When we protect the lives of children and the disadvantaged and improve the environment for every human being and every species of life on the earth, who can that possibly hurt?


Wednesday, February 2, 2022

Renewable Energy Can Blow Inflation Away

Aside from the crucial role of renewable energy sources in preventing climate change from making our planet uninhabitable, they also have considerable economic benefit. The current inflation crisis brings into focus the need for measures against inflation going forward. Renewables offer a powerful tool to accomplish this.

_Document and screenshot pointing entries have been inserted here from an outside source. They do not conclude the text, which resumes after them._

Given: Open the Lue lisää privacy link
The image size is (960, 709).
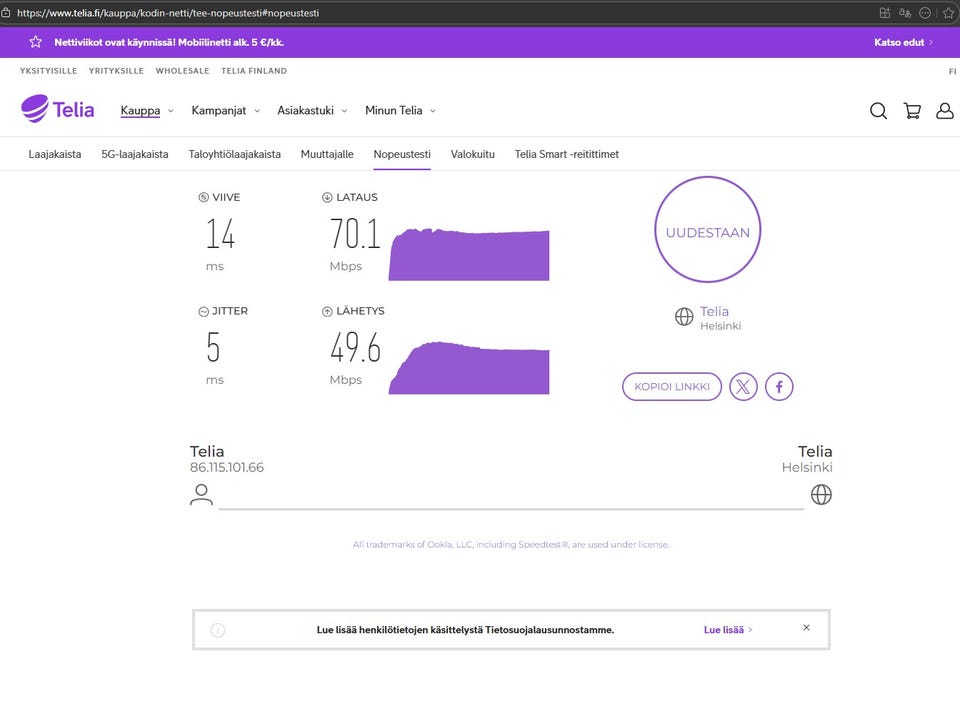Looking at the screenshot, I should pos(727,630).
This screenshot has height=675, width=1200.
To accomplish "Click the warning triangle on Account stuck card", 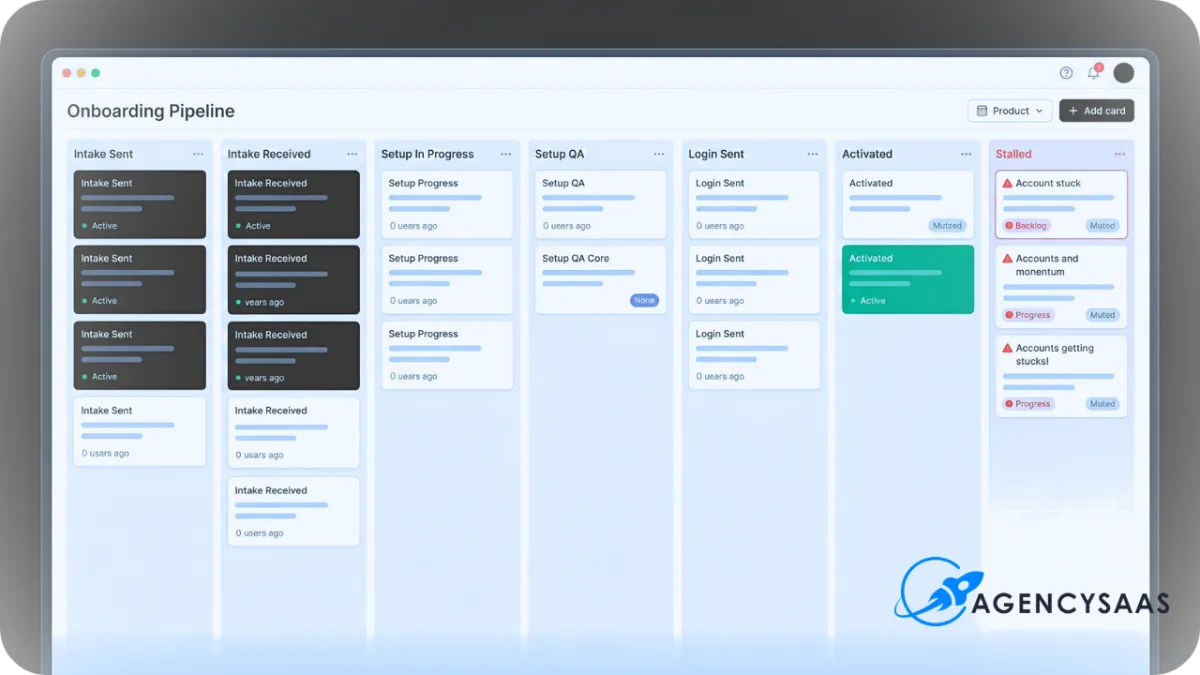I will [1009, 183].
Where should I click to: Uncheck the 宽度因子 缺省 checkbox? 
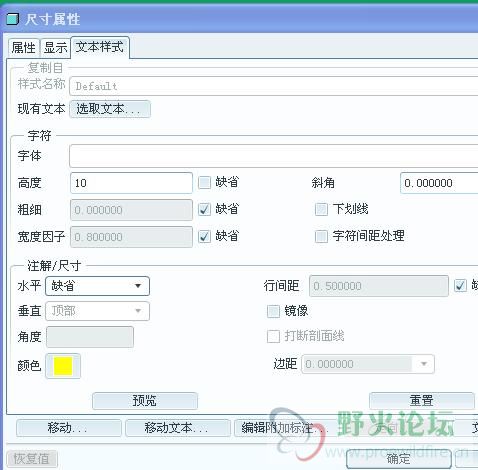(x=204, y=236)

The causes of inflation are numerous. Not the least of these is energy costs. As the price of fossil fuels rises, the impact hits many areas of our economy. Direct energy costs are passed on to the consumer in the price of gasoline, the price of fuels for heating homes, and the price of electricity, each adding an inflation surcharge to each household’s monthly expenses. These added costs are already mitigated for households owning electric vehicles and those deriving their energy from renewables either directly, for example from rooftop solar panels, or indirectly, via utilities that use renewable energy sources.

The cost of fossil fuels, however, also contributes to the rising cost of consumer goods. Manufacturing goods requires enormous expenditures of energy. And transporting them from the point of manufacture through the various waypoints to final delivery consumes enormous amounts of fuel. Each step adds to the final cost of products.

Once the infrastructure to capture renewable energy is built, the cost of delivering energy becomes vanishingly small and remarkably stable. The episodic shortages, either because of naturally occurring events or the manipulation of supply by entities who control it, that have whipsawed oil prices until now would no longer occur in an economy based largely on renewable energy. Increasingly efficient energy storage systems would eventually meet seasonal demands. And the direct cost of energy to consumers would no longer threaten their security. While the price of goods would still fluctuate somewhat with supply and demand, the added effect of escalating fuel costs would no longer apply.

Climate change itself contributes to inflationary pressures through damaging effects upon crop production, livestock maintenance, forests, and other resources. The scarcity of these resources results in higher prices to consumers for everything from food to manufactured goods. And the destructive power of extreme weather events adds to scarcity and the demand for materials to repair the damage as well as an increased demand for fuels to heat or cool our homes.

Inflation is a political rallying cry that threatens to divide our nation further. But it should also be a wake-up call for those in power to unite in support of legislation designed to mitigate climate change by powering the future of our nation and the world with renewable energy.